Copy the records below line by line and word for word, from the very first line through the line with "Écrire un avis (963, 1199)", omitting each picture.
-------- Records for the exercise
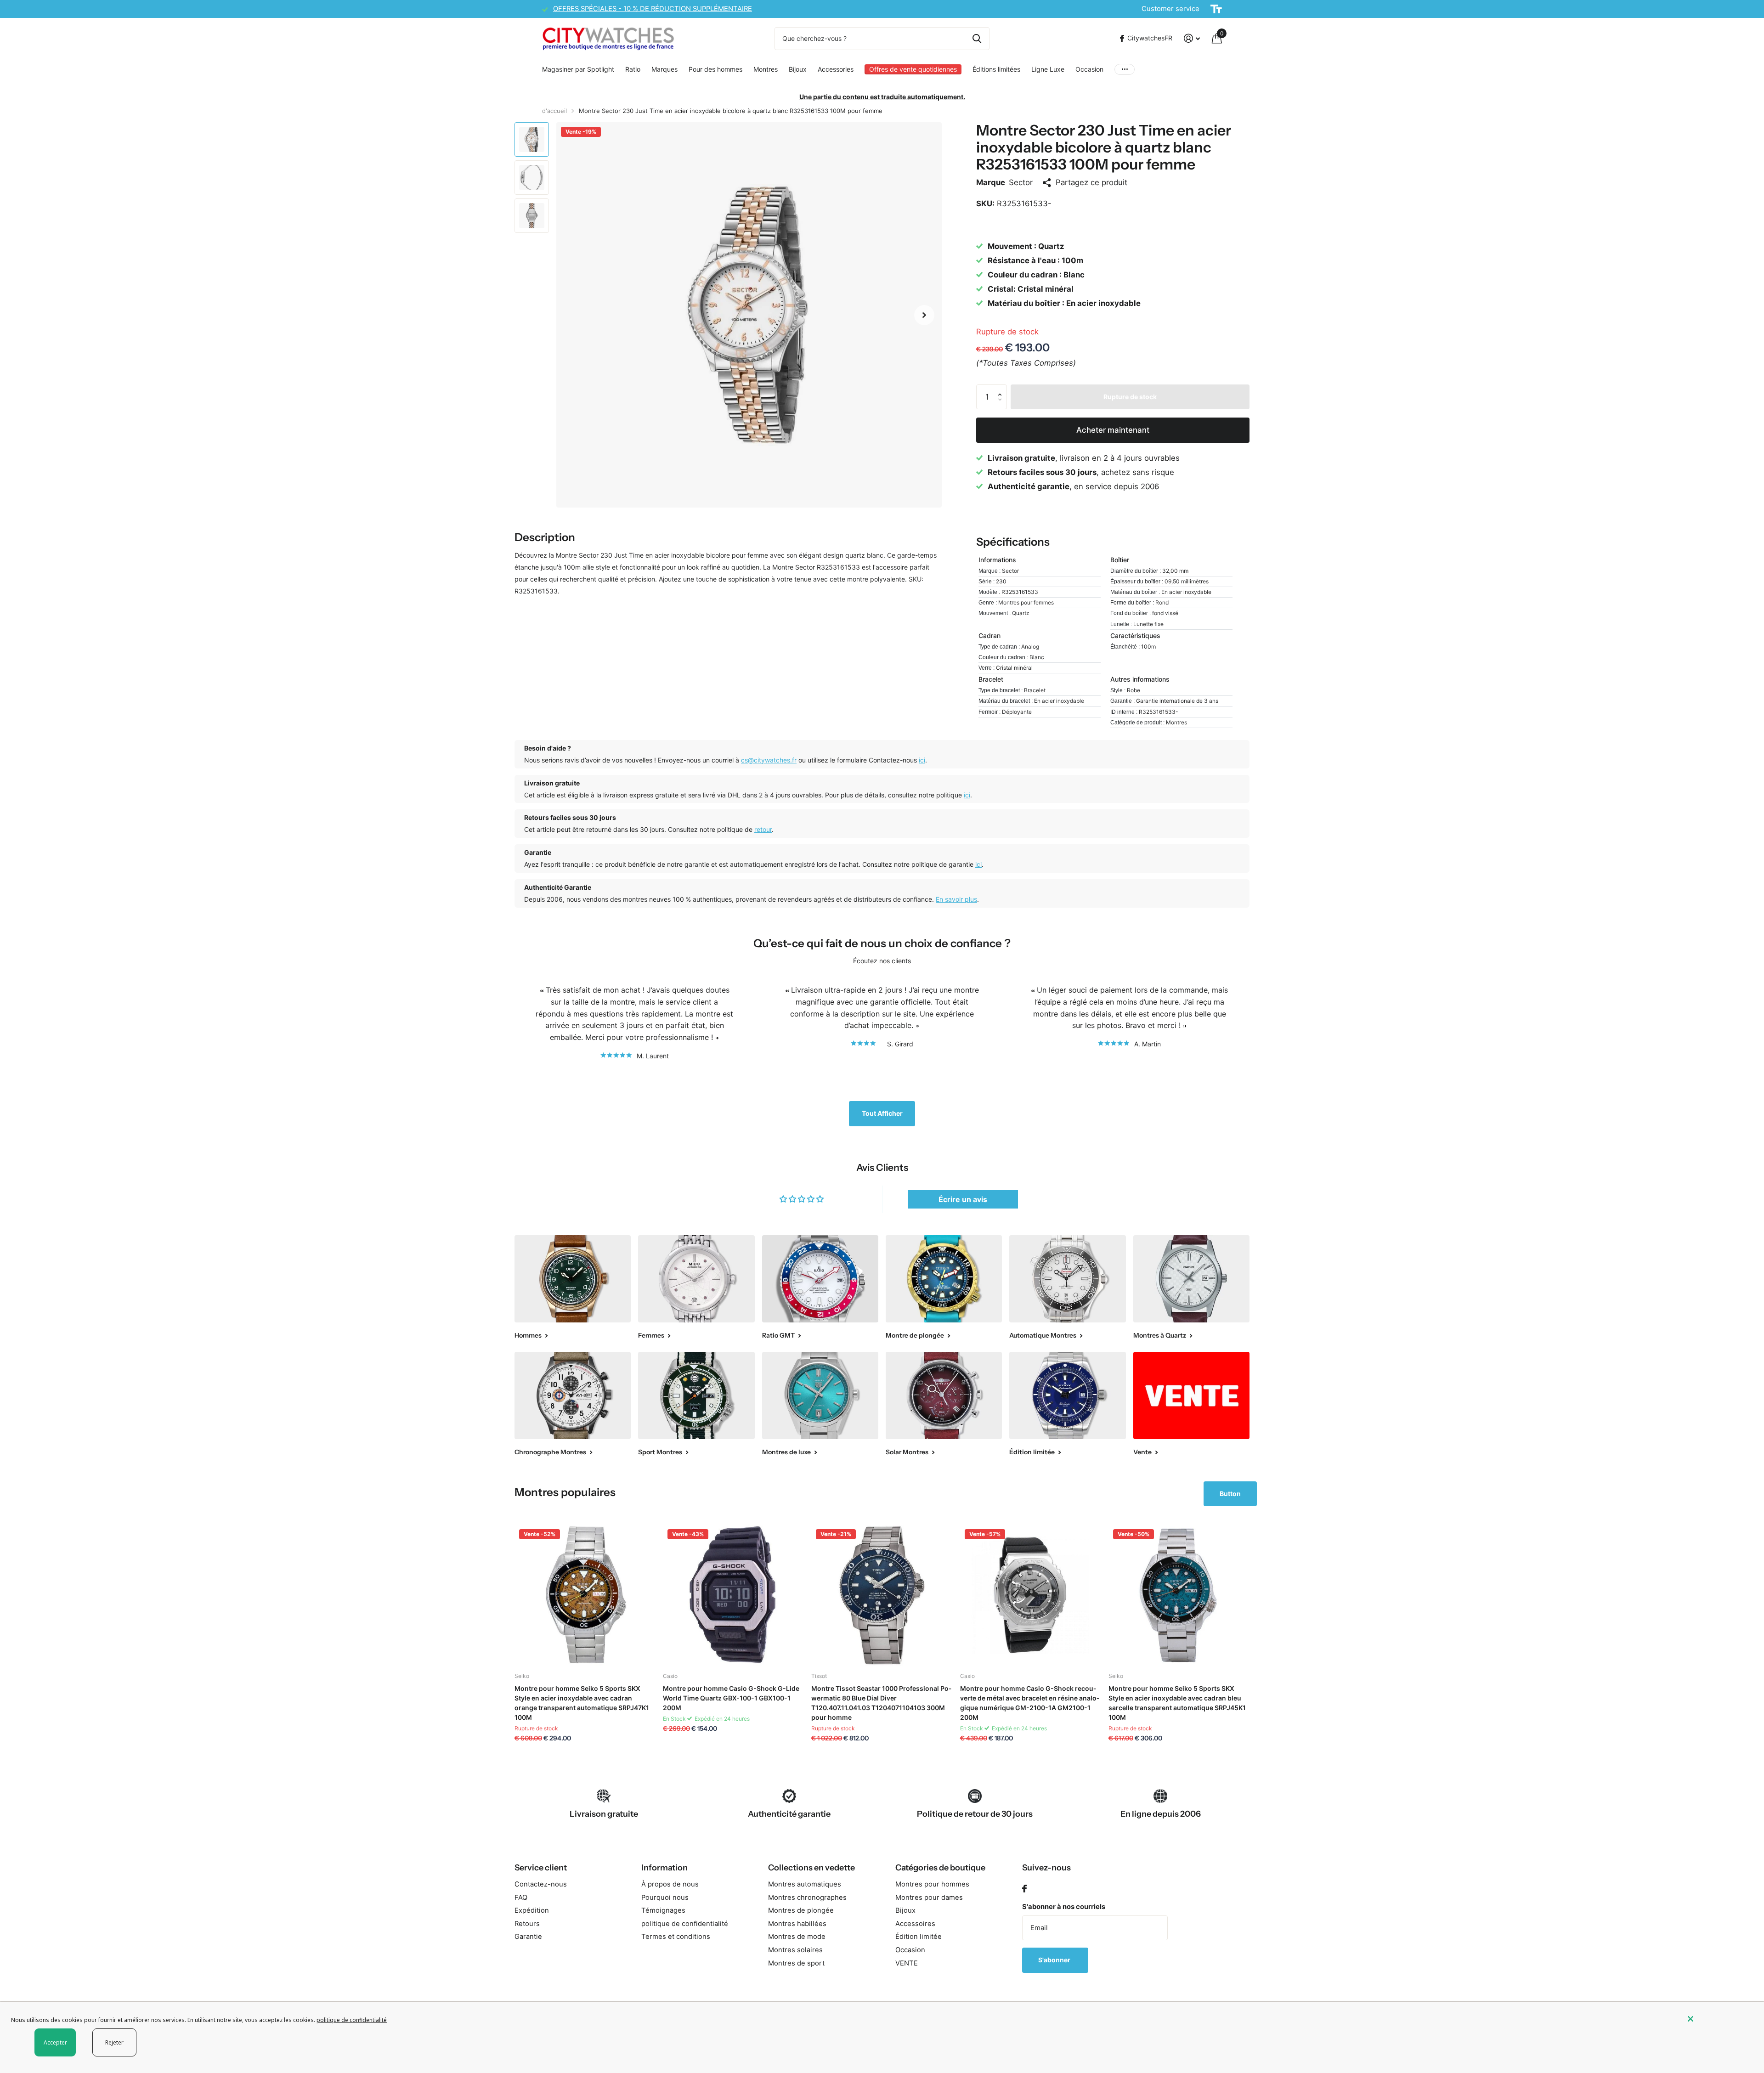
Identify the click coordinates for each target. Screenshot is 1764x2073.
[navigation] (531, 139)
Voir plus (1124, 69)
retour (763, 829)
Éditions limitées (996, 69)
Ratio (632, 69)
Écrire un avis (963, 1199)
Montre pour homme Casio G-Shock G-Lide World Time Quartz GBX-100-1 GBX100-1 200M (731, 1697)
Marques (664, 69)
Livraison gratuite (604, 1814)
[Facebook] (1024, 1889)
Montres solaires (795, 1950)
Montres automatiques (804, 1884)
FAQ (520, 1897)
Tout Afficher (882, 1113)
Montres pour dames (929, 1897)
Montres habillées (797, 1924)
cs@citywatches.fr (769, 760)
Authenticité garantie (789, 1814)
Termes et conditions (675, 1936)
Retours (527, 1924)
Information (664, 1868)
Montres (765, 69)
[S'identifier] (1191, 38)
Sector (1021, 182)
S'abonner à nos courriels (1063, 1907)
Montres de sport (796, 1963)
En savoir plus (956, 899)
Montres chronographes (807, 1897)
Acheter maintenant (1112, 430)
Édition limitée (918, 1936)
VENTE (906, 1963)
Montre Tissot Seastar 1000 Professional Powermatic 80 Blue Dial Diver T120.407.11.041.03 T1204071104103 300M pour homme (881, 1702)
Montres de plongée (801, 1910)
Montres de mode (796, 1936)
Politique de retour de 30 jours (975, 1814)
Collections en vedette (811, 1868)
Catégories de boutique (940, 1868)
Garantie (528, 1936)
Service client (540, 1868)
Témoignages (663, 1910)
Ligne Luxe (1047, 69)
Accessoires (915, 1924)
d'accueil (554, 110)
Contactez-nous (540, 1884)
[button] (924, 315)
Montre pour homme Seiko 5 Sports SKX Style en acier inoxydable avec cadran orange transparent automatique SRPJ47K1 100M (581, 1702)
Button (1230, 1493)
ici (922, 760)
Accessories (836, 69)
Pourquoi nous (665, 1897)
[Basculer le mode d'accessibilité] (1216, 9)
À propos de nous (670, 1884)
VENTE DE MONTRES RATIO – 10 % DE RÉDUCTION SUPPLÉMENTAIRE (666, 9)
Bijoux (798, 69)
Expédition (531, 1910)
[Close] (1719, 2018)
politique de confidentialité (684, 1924)
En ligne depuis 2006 (1160, 1814)
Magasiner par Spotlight (578, 69)
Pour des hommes (715, 69)
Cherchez (976, 38)
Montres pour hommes (932, 1884)
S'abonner (1055, 1960)
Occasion (1089, 69)
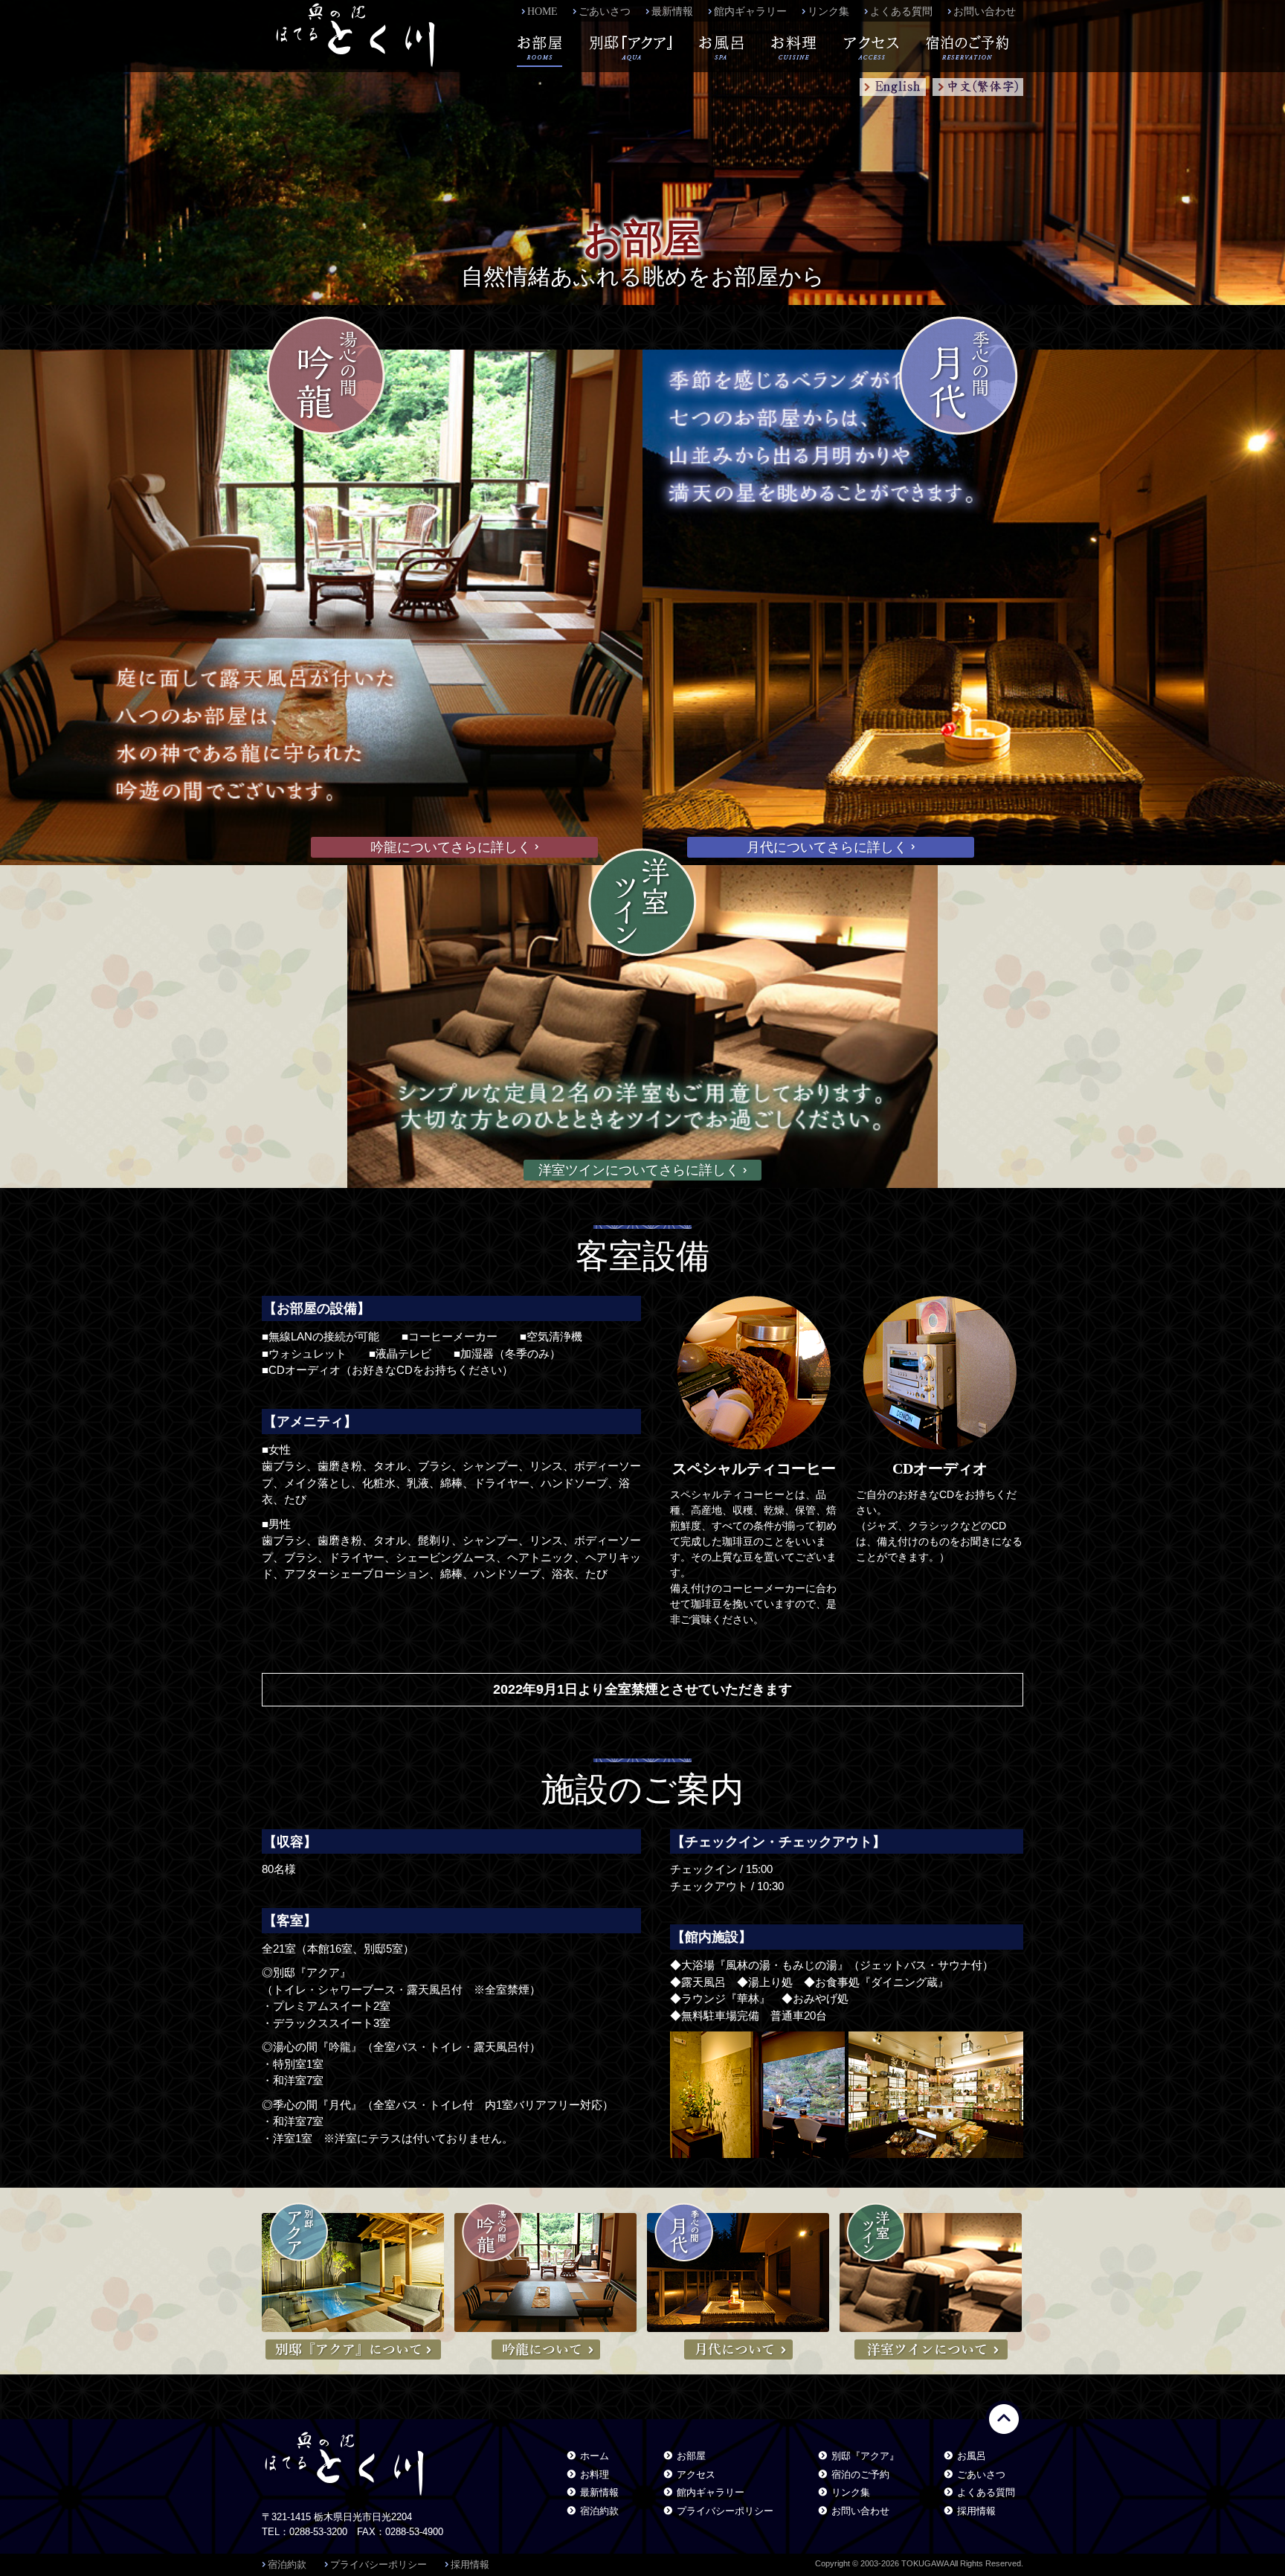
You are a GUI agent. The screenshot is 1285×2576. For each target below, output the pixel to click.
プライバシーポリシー (725, 2510)
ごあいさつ (605, 11)
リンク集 (828, 11)
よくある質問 (901, 11)
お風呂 (971, 2455)
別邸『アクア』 (865, 2455)
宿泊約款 (599, 2510)
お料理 (594, 2474)
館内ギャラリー (750, 11)
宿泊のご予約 (860, 2474)
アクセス (696, 2474)
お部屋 (691, 2455)
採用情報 (976, 2510)
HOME (542, 11)
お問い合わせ (984, 11)
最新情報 (672, 11)
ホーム (594, 2455)
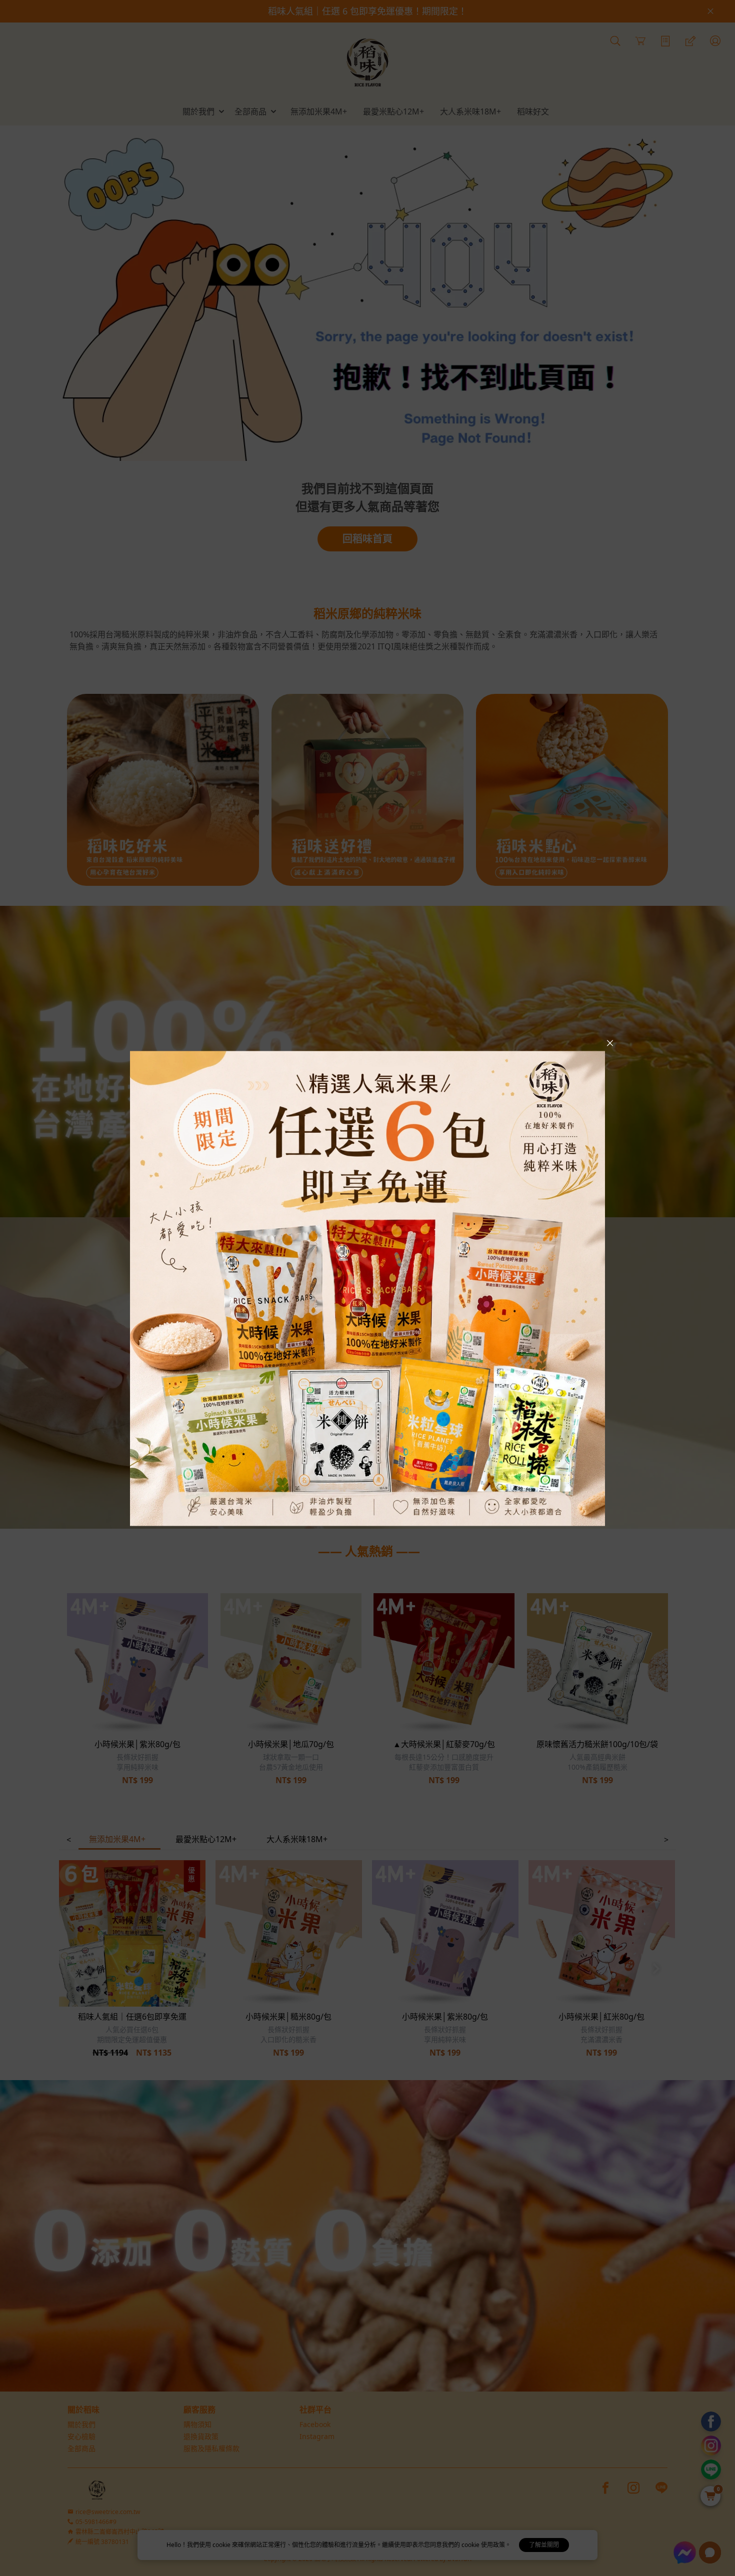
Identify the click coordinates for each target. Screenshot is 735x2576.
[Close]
----------------
| Result |
Identify the click coordinates for each target. Screenshot is 1764x2073.
[navigation] (531, 139)
Voir plus (1124, 69)
retour (763, 829)
Éditions limitées (996, 69)
Ratio (632, 69)
Écrire un avis (963, 1199)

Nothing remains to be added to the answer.